E’ assolutamente così, dopo quasi cinque anni di guerra la situazione dei profughi è decisamente peggiorata. Tra l’altro l’aiuto umanitario internazionale è in diminuzione, arrivano meno soldi dell’anno scorso. La famiglia siriana che è arrivata qui tre anni fa aveva in tasca, per dire, 5 soldi, oggi non li ha più. I siriani hanno venduto le loro terre e case in Siria spesso sulla parola, fanno debiti dal panettiere anche per comprarsi il pane.
Che cosa fate per questa altra emergenza?
Il World Food Program ha ridotto di un quarto l’aiuto umanitario che dava a queste famiglie. Qualche giorno fa parlavo con una famiglia di profughi. Mi dicevano: siamo preoccupati per l’inverno perché farà freddo e non avremo gasolio sufficiente per riscaldarci sotto le tende, e col cibo arriviamo fino al dieci del mese. Questa è una situazione pericolosissima. Grazie all’aiuto straordinario di tante famiglie italiane cerchiamo di coprire economicamente quei venti giorni per far mangiare queste famiglie fino alla fine del mese. Speriamo che questo aiuto continui sempre più forte.
Che altre attività svolgete?
Invece di dare carte di credito, come fanno sovente le grandi agenzie creando una dipendenza drammatica, noi chiediamo ai siriani di svolgere attività socialmente utili ai libanesi che li accolgono. Ad esempio stiamo risistemando una foresta abbandonata da quarant’anni, costruiamo fossi e muri di contenimento lungo le strade.
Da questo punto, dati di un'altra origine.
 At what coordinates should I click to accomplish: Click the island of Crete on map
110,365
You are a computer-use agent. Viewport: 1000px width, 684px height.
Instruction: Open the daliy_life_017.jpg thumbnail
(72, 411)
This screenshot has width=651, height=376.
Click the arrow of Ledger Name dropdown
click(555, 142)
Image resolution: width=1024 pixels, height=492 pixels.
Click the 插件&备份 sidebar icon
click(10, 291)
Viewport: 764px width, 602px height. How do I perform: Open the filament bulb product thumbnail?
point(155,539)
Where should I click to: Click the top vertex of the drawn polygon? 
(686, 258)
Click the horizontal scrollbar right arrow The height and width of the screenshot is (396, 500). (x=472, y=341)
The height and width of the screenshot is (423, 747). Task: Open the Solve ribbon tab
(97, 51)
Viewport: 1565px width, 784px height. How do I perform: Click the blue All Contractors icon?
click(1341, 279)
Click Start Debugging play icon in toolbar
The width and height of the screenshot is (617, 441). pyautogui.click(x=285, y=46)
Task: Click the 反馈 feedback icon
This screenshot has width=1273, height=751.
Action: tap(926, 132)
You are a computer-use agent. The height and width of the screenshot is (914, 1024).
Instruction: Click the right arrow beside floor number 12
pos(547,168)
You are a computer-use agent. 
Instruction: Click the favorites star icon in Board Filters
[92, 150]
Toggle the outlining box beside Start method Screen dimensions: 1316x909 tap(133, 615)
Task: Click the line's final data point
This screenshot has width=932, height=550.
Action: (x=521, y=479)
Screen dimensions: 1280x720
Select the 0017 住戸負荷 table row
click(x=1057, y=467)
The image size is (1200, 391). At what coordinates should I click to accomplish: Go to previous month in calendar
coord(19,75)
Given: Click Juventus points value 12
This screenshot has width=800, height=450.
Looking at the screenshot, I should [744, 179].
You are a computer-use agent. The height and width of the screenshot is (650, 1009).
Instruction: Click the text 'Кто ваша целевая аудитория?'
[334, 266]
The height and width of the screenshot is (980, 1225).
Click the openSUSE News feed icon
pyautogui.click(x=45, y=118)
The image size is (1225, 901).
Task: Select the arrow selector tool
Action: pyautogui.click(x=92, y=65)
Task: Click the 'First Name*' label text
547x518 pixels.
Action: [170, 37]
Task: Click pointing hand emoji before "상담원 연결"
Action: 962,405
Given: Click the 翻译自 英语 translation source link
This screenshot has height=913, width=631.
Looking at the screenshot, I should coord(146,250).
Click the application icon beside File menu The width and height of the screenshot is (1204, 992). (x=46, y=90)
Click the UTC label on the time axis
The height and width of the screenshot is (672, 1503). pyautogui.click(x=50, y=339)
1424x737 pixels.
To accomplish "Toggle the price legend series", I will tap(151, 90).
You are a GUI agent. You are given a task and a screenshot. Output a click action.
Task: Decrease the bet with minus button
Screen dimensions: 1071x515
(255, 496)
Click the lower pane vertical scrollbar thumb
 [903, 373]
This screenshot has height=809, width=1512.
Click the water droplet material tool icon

I libanesi ne hanno beneficio e il siriano torna a casa con venti dollari al giorno. Significa che un padre e un marito può comprare il pane ai figli e non oziare tutto il giorno sotto alla tenda.
Come è invece la situazione a Damasco?
Ci sono stato tre settimane fa, e a differenza di una anno fa oggi tutte le persone che incontravo chiedono una cosa nuova: i soldi per andare in Turchia, in Europa in America. Tutti: in Siria non vuole più rimanere nessuno, tutti. Con l’arrivo dei russi oggi assistiamo a una cosa soltanto: bombe russe, francesi, dei governativi, dell’Isis e la gente muore. C finiscono sotto tutti senza distinzione e il numero delle vittime aumenta sempre di più.
Quale speranza?
Quando, speriamo, si arriverà alla fine del conflitto non credo che la vera questione sarà ricostruire in Siria strade e case o far ritornare al lavoro i profughi. La vera sfida sarà ricostruire le persone: ci troviamo davanti a un popolo senza più nessuna aspettativa per il futuro. Sarà certamente necessario ricostruire le case, ma la vera sfida è ricostruire le persone, ridare loro il desiderio di vivere.